### TASK ITEM
When the line containing "Click the 按钮 button on the form" is found in the data below, give it again along with every later line, exactly; drop the pictures.

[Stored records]
----

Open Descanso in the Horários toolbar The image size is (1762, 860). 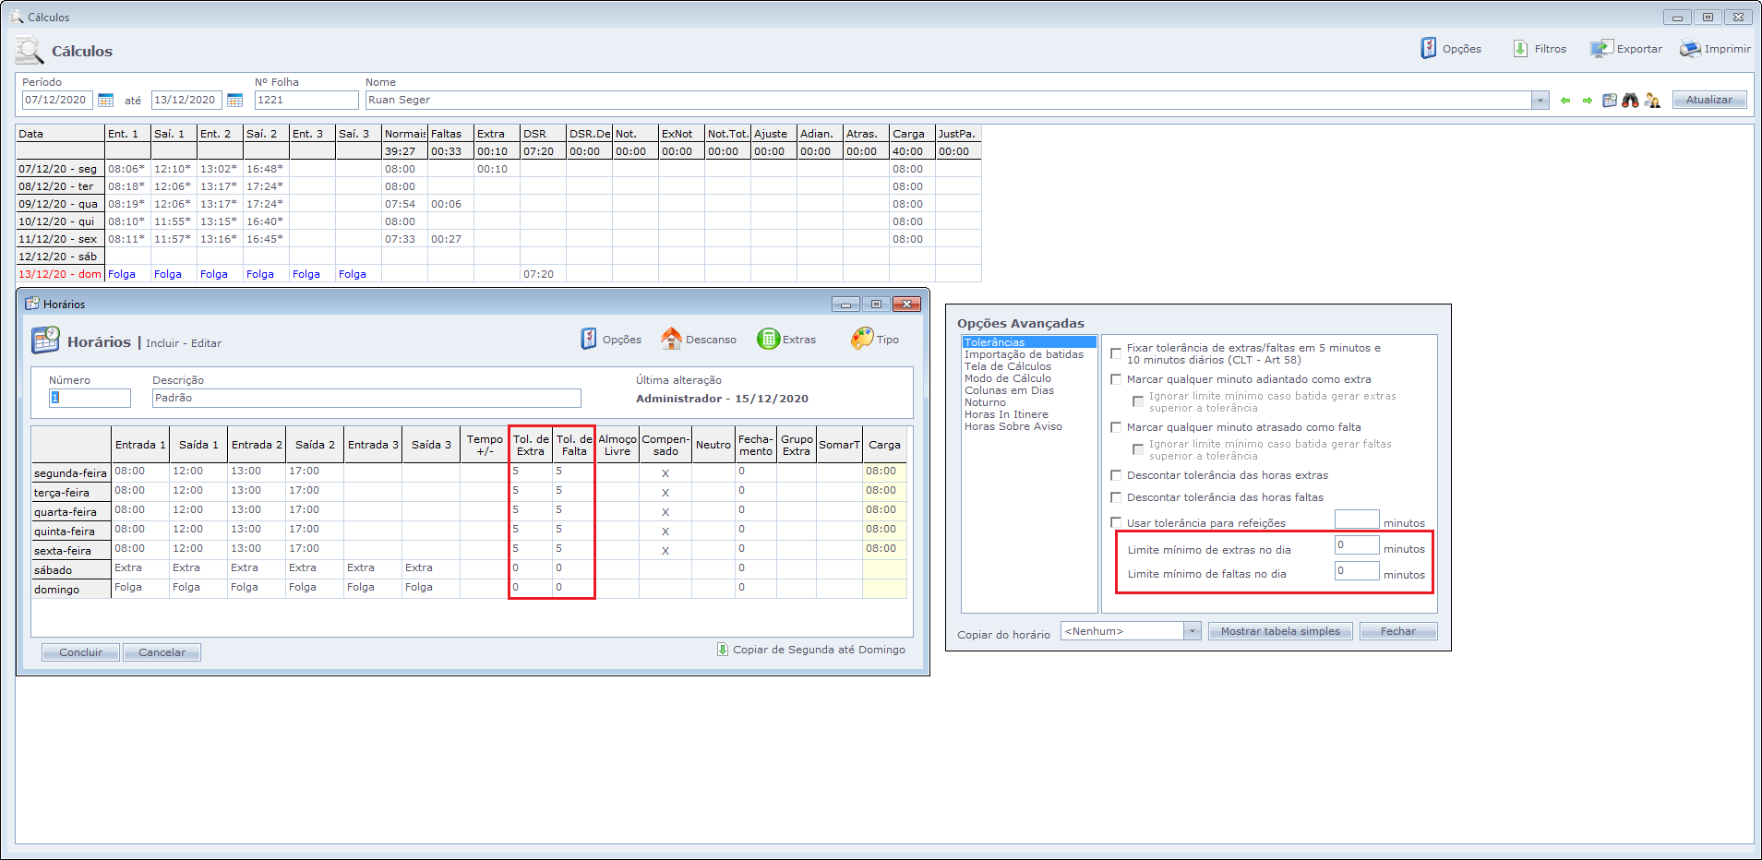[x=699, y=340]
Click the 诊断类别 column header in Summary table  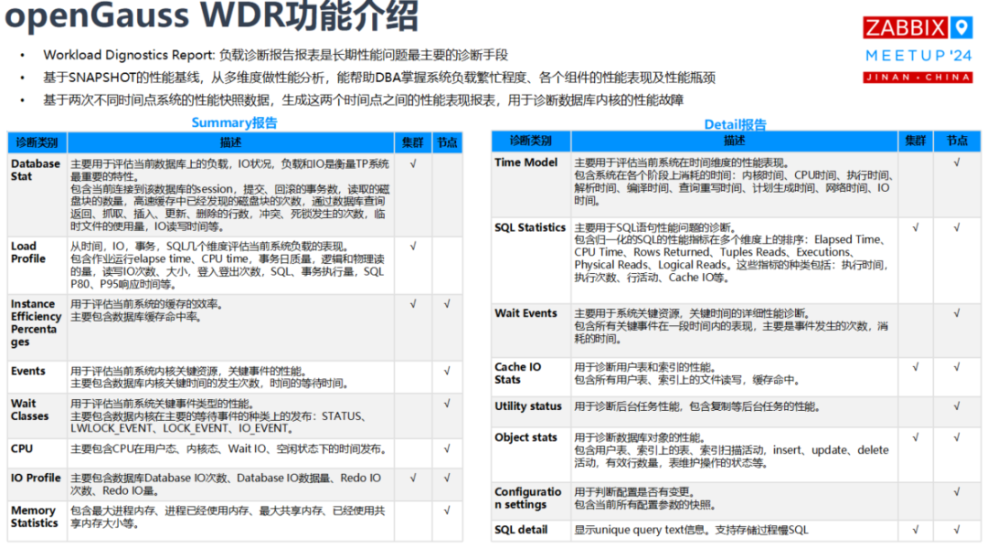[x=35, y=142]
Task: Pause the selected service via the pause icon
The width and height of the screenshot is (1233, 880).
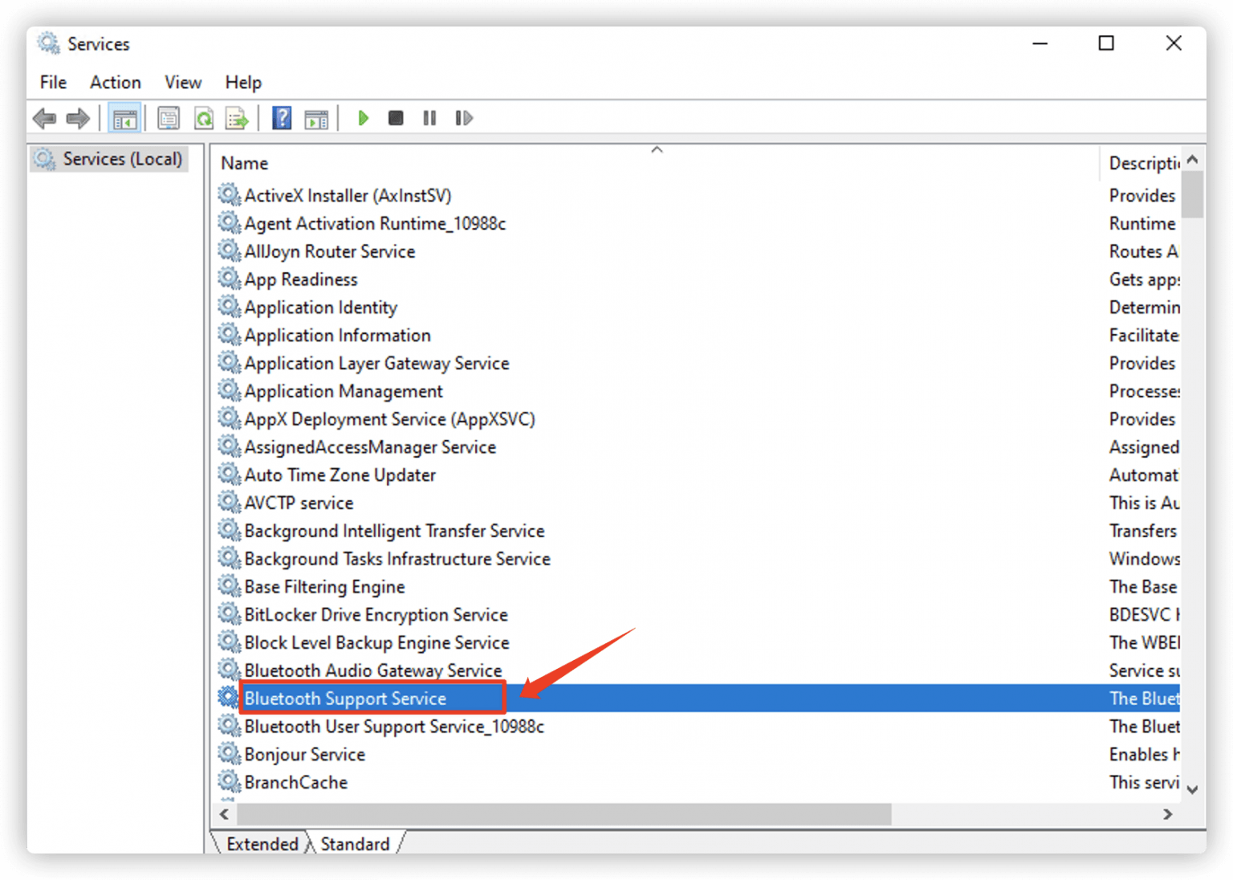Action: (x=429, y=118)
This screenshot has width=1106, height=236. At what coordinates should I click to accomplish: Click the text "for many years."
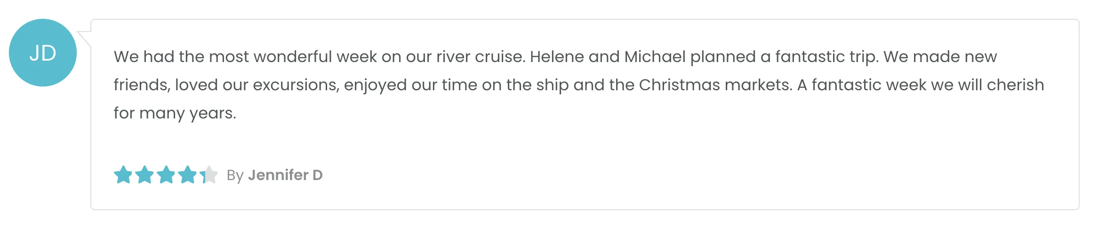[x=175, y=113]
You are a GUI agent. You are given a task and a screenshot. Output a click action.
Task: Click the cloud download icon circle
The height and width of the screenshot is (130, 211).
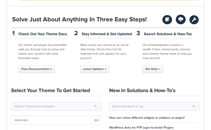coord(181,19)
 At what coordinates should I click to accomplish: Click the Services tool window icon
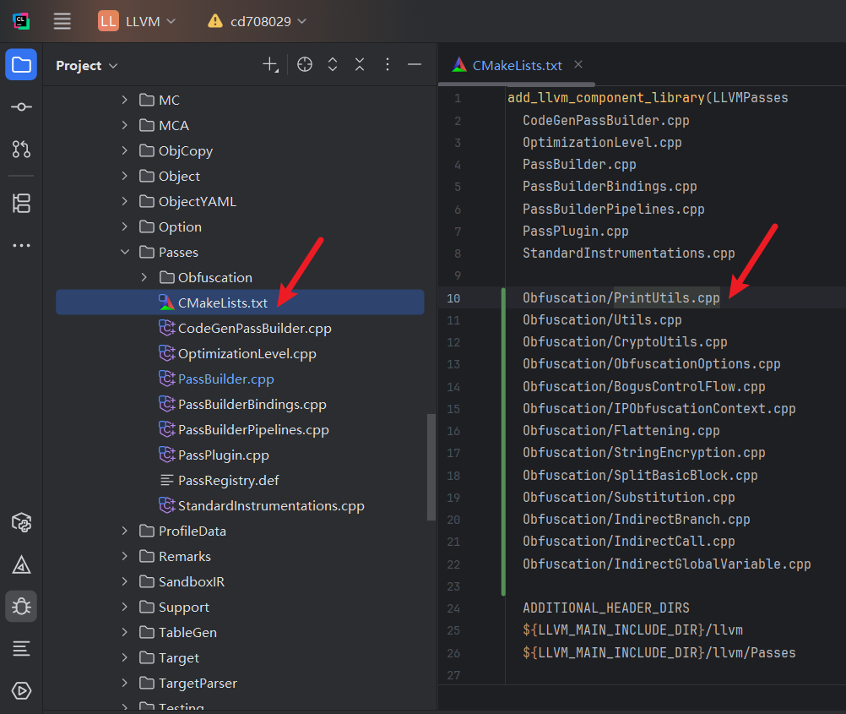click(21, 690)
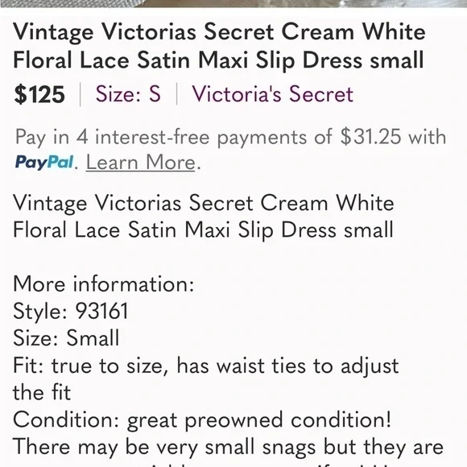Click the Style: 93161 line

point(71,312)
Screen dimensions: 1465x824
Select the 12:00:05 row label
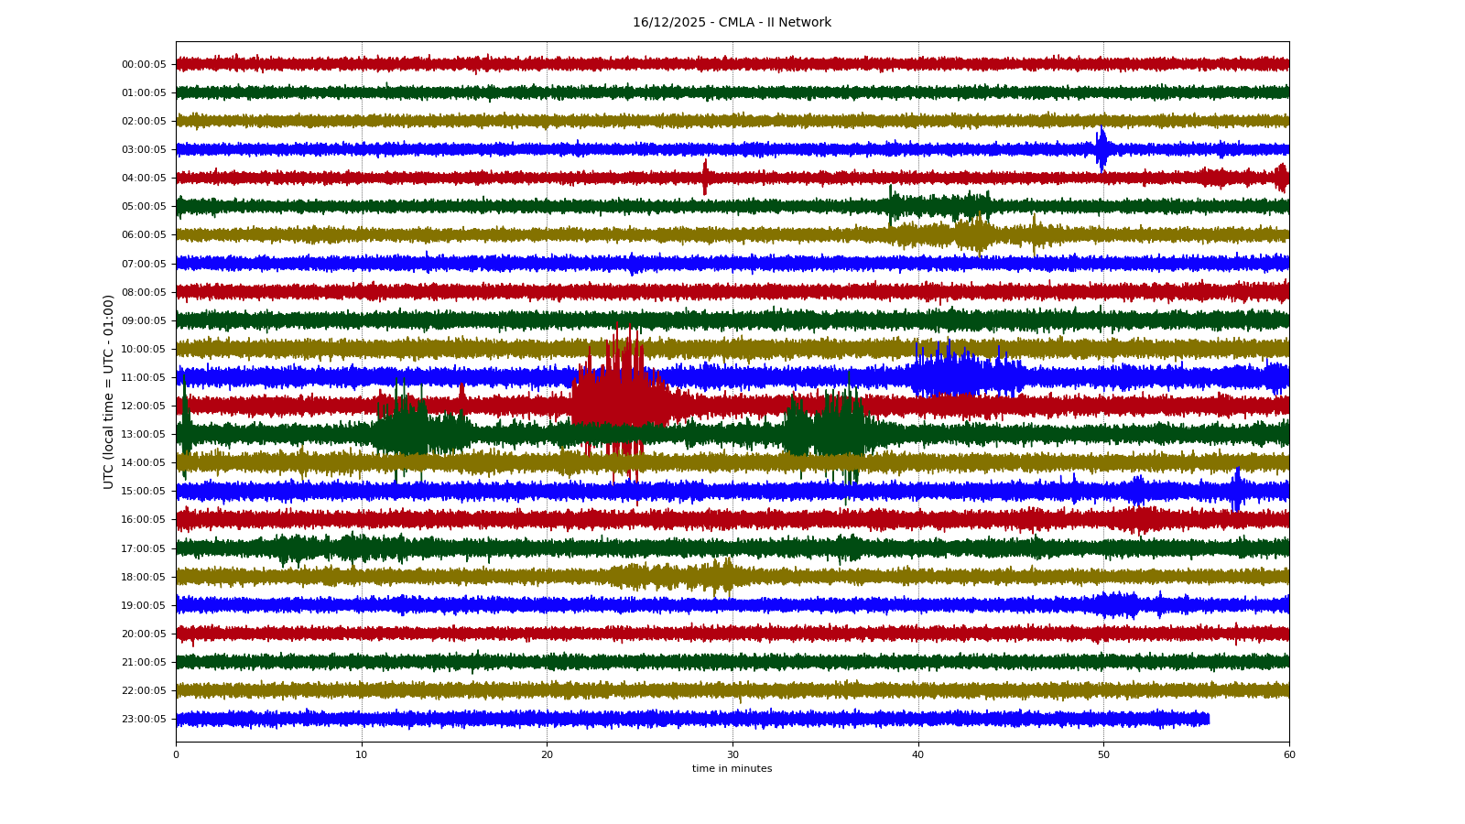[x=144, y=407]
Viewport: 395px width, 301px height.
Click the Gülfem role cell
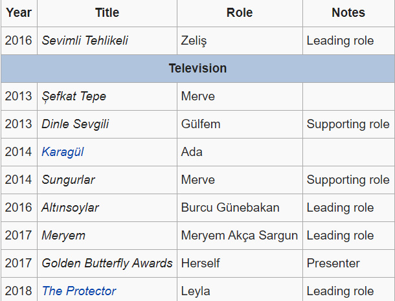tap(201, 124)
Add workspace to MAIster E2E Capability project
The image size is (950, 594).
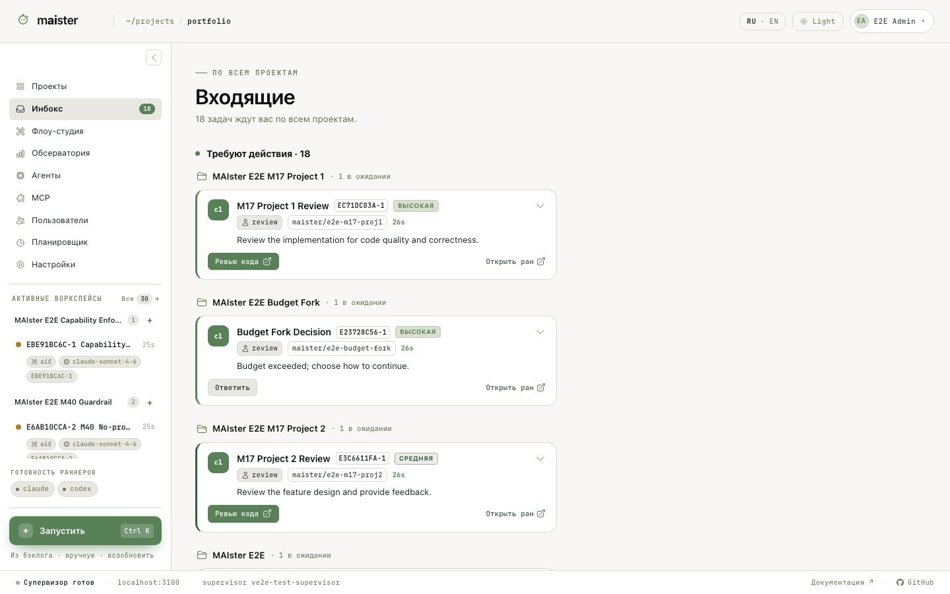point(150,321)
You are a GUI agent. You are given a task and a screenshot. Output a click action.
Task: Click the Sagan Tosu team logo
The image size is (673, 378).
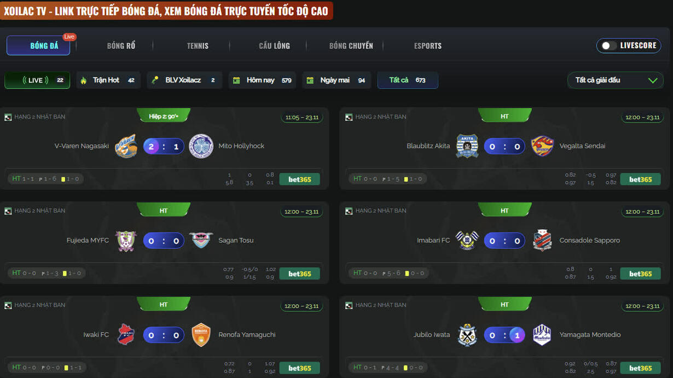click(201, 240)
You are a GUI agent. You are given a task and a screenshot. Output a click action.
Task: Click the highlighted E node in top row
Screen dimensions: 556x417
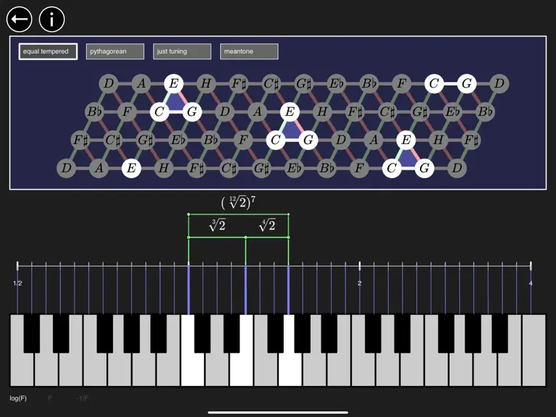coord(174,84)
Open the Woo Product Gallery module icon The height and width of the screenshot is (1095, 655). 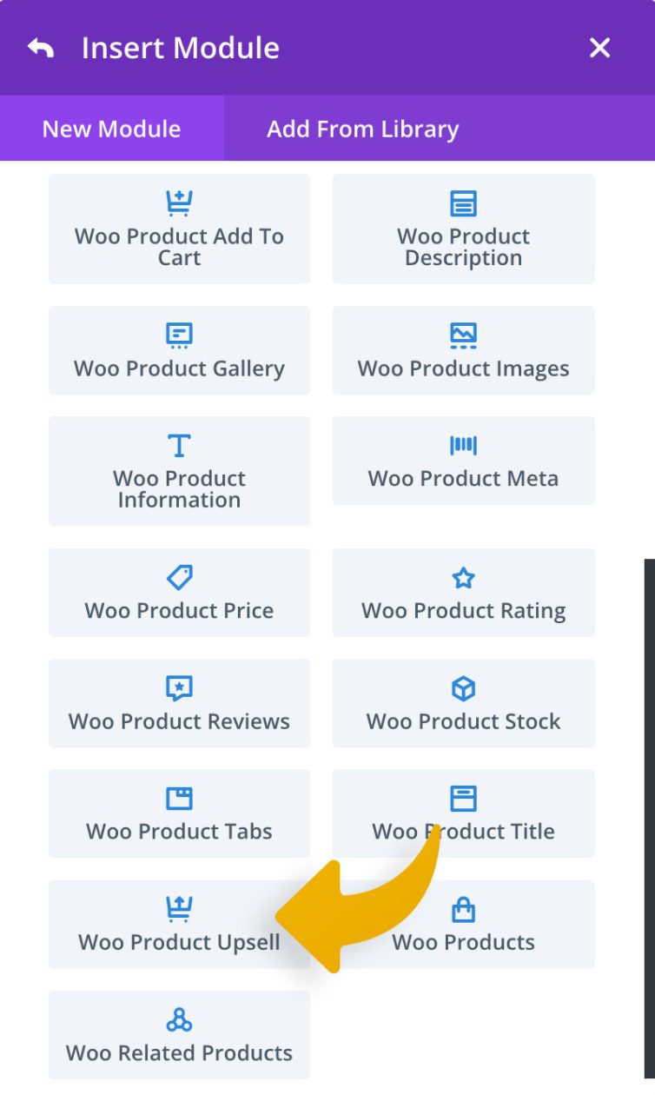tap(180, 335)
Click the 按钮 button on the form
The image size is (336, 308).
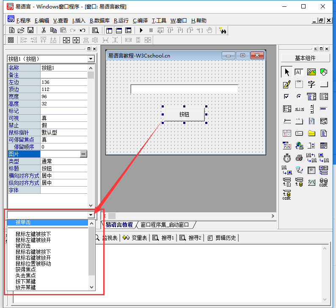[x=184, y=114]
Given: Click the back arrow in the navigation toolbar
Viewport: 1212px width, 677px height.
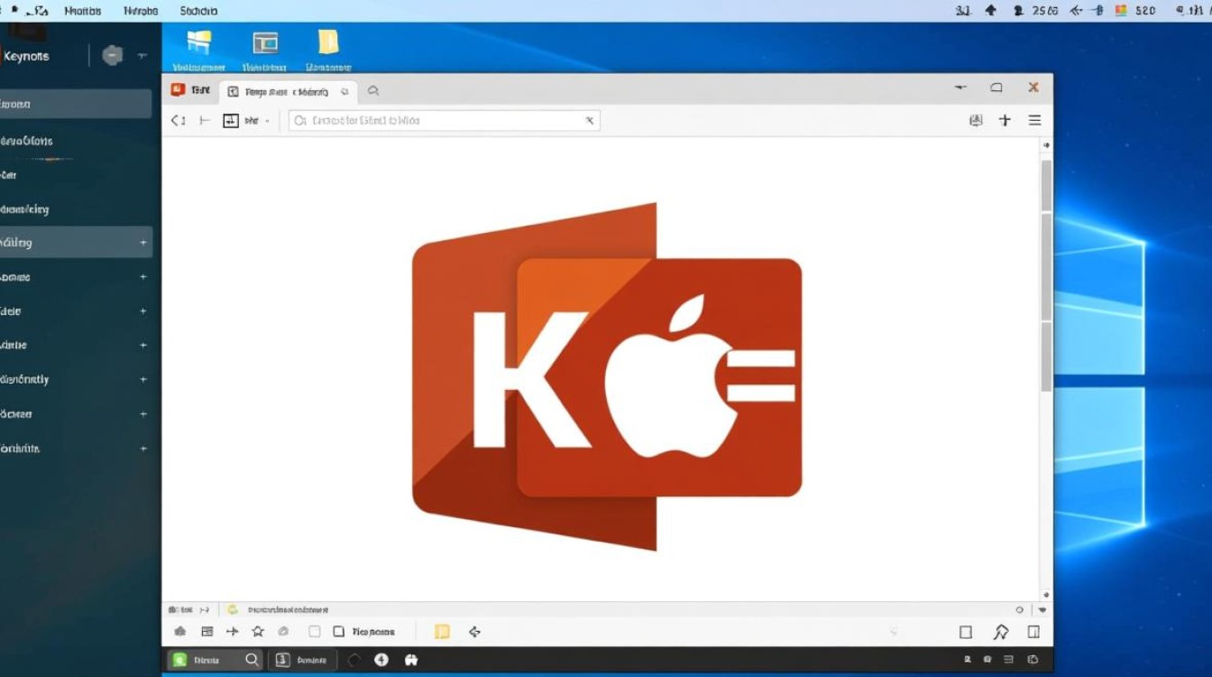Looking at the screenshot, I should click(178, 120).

----

### TASK OUTPUT
Click the 按钮 button on the form
The image size is (336, 308).
[x=184, y=114]
Given: Click the back arrow in the navigation toolbar
Viewport: 1212px width, 677px height.
Looking at the screenshot, I should click(178, 120).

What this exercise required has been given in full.